Background: The purpose of this study is to analyze the potential influence of subclinical hypothyroidism (SCH) on improvement in patient-reported outcome measures following primary total knee arthroplasty.
Methods: A prospective, comparative cohort study between 92 SCH and 90 euthyroid patients was performed. Patients were followed up to 5 postoperative years. Patient-reported outcome measure was assessed by the Western Ontario and McMaster Universities Osteoarthritis Index questionnaire. The Knee Society Scores were used for functional evaluation, and 5-point Likert scale for patient satisfaction. The Hospital Anxiety and Depression scale was also used.
Results: All outcome scores significantly improved from preoperative to final follow-up in both groups (P = .001). There were no significant differences between groups in Knee Society Scores (P = .057) at the final follow-up, but Western Ontario and McMaster Universities Osteoarthritis Index scores were significantly lower in the SCH group (P = .015). Likewise, the patient satisfaction rate was significant lower in the SCH group (0.010).

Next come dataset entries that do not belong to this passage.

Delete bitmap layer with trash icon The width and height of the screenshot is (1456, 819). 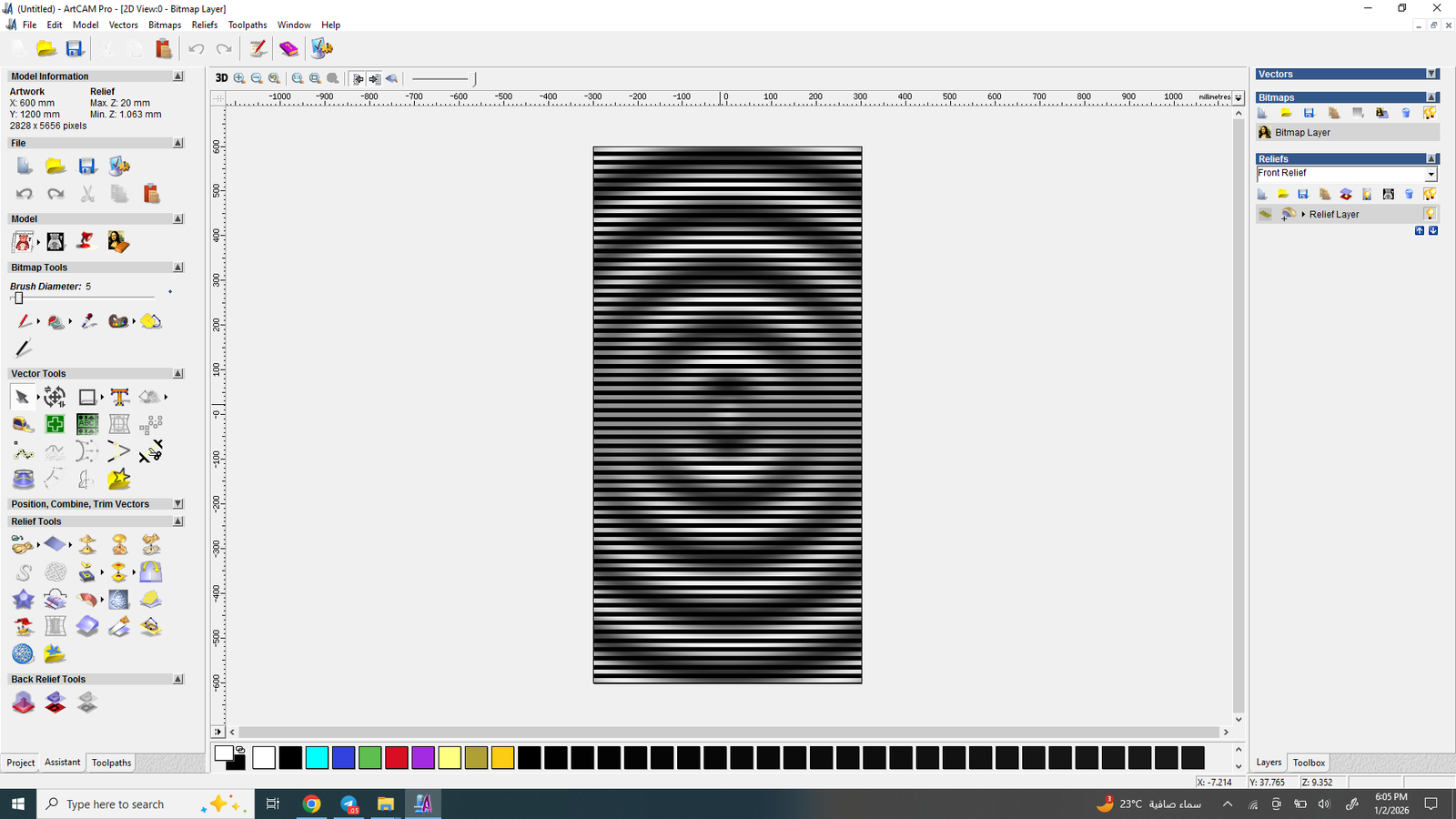tap(1406, 113)

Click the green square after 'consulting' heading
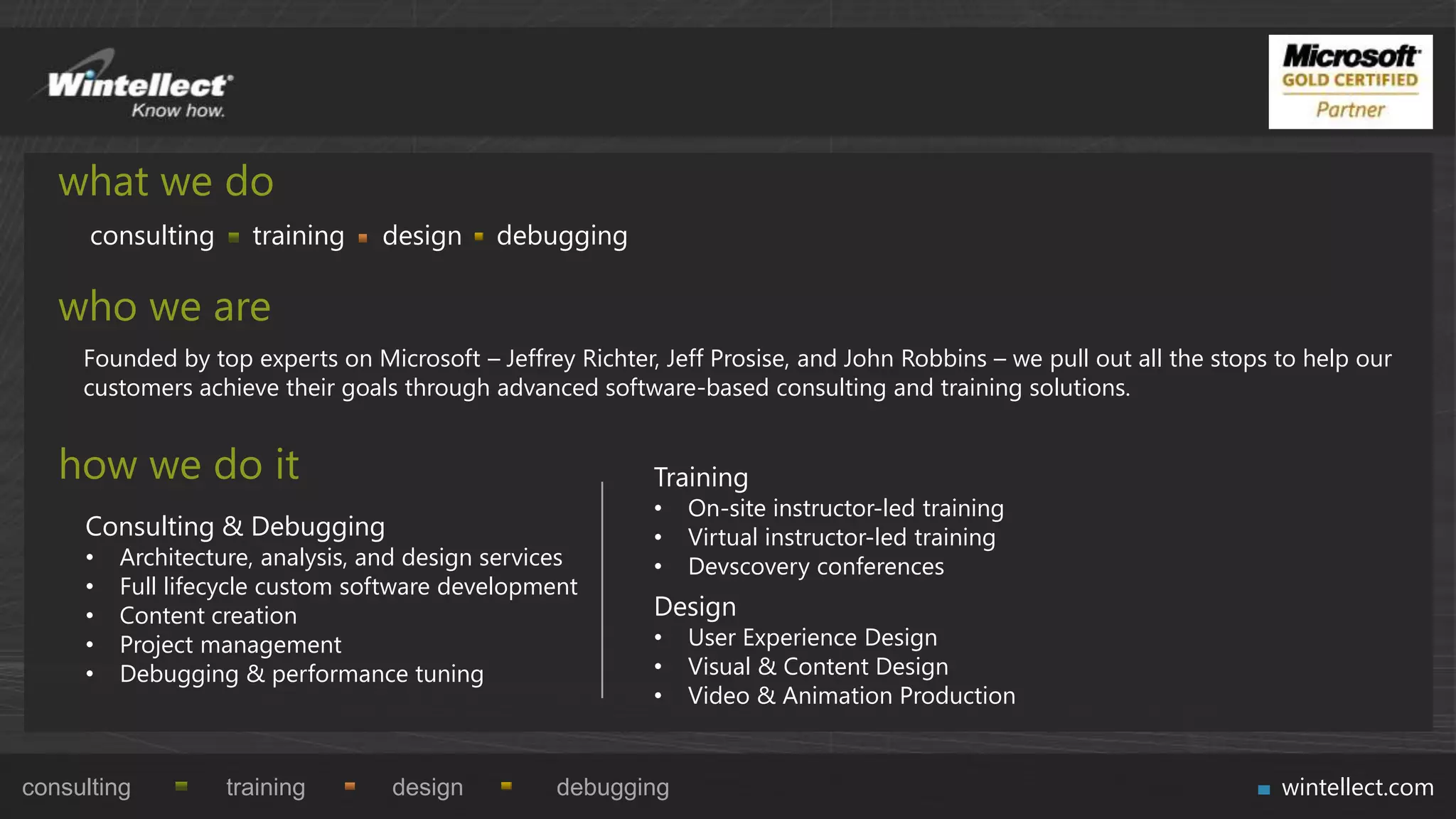click(234, 237)
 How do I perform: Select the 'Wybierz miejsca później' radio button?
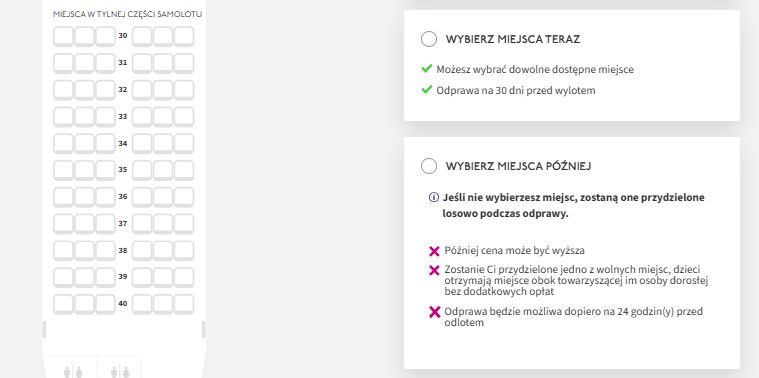coord(429,166)
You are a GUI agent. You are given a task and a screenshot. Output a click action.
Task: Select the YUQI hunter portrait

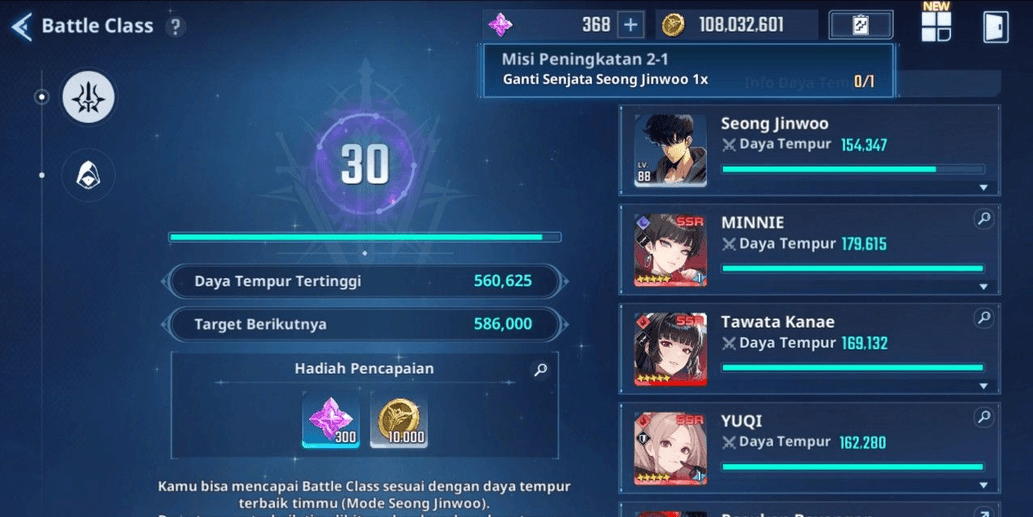coord(670,448)
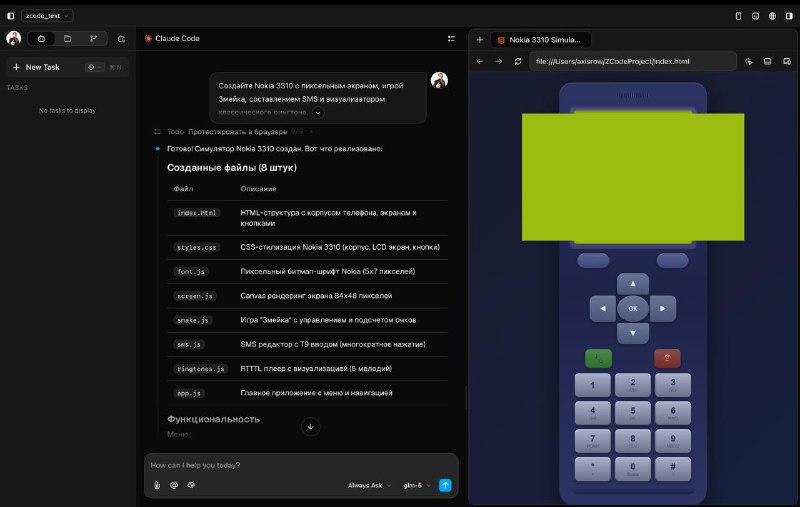
Task: Toggle the terminal panel icon in title bar
Action: point(755,16)
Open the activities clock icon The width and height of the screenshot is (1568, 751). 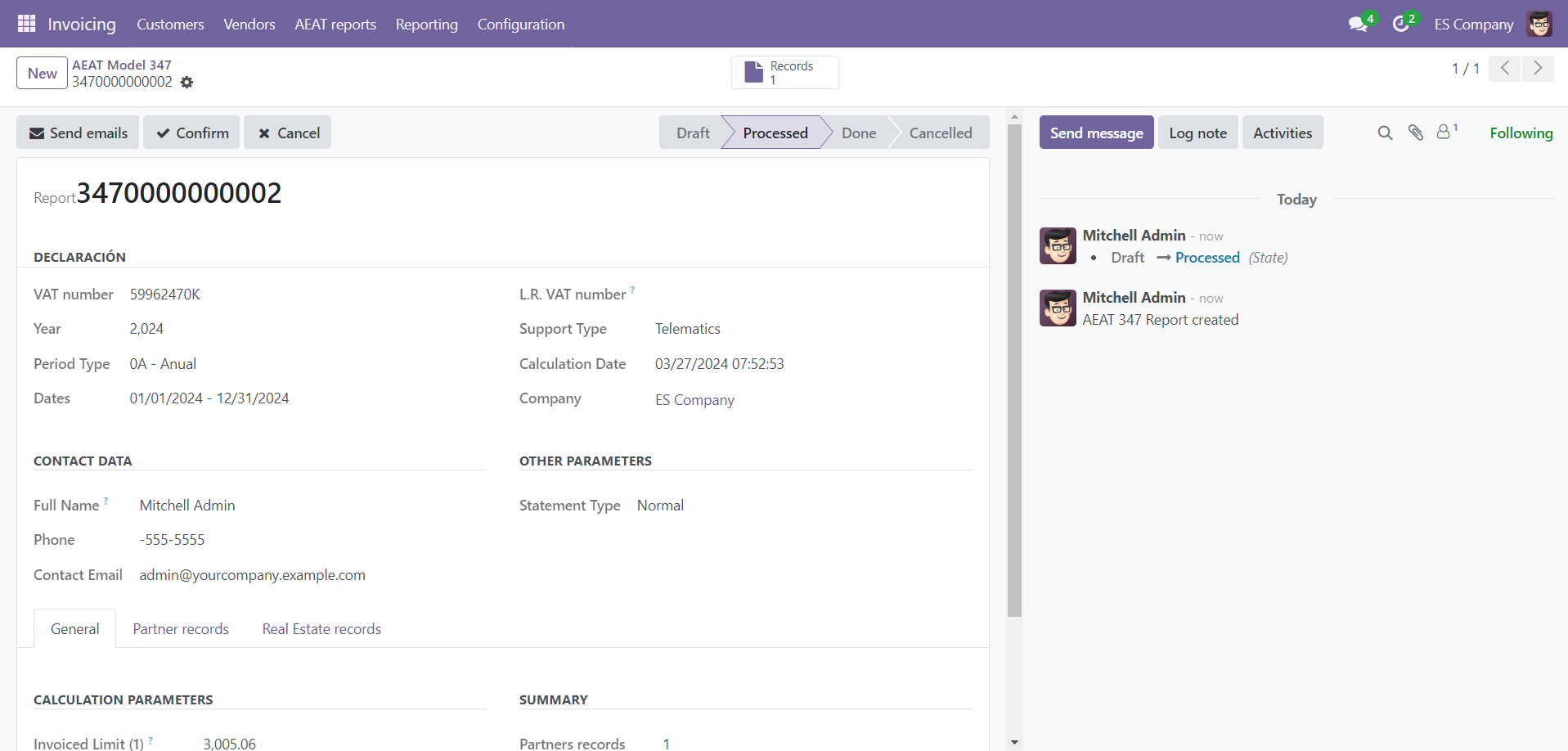[x=1401, y=24]
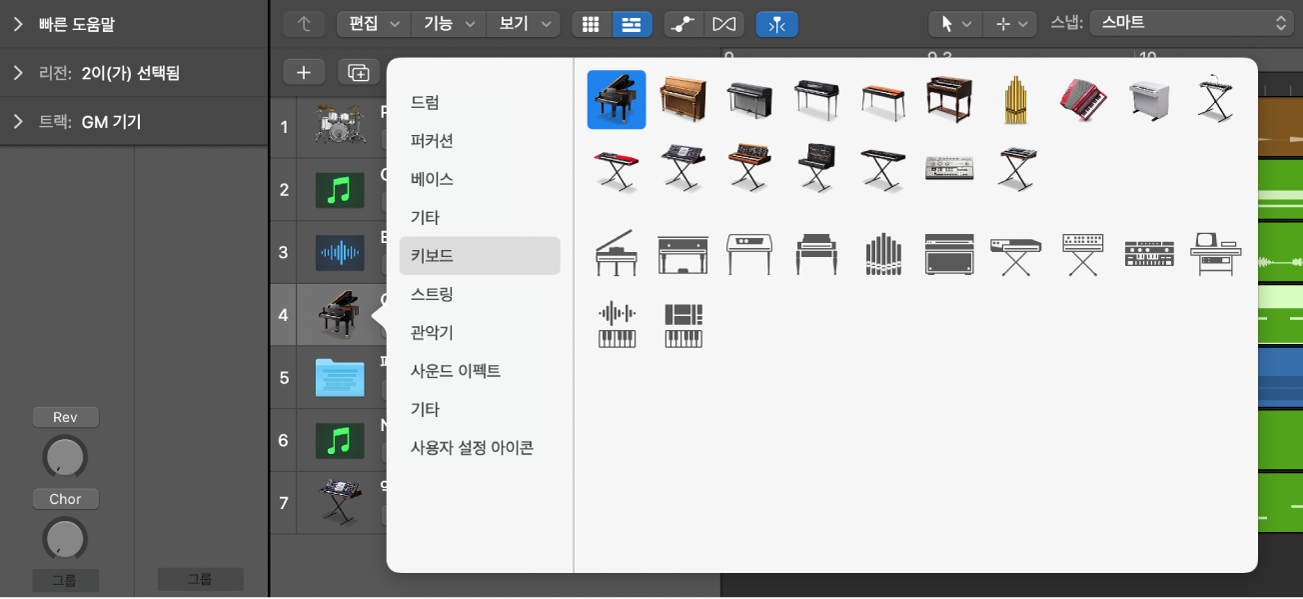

Conclusion: SCH patients have a slower functional recovery than euthyroid patients, and trended toward lower improvements in patient-reported scores. Depression was the most important negative factor. The findings of this study can provide the surgeon with an important information for better counseling the SCH patients.
Keywords: depression; functional outcome; patient-reported outcome; subclinical hypothyroidism; total knee arthroplasty.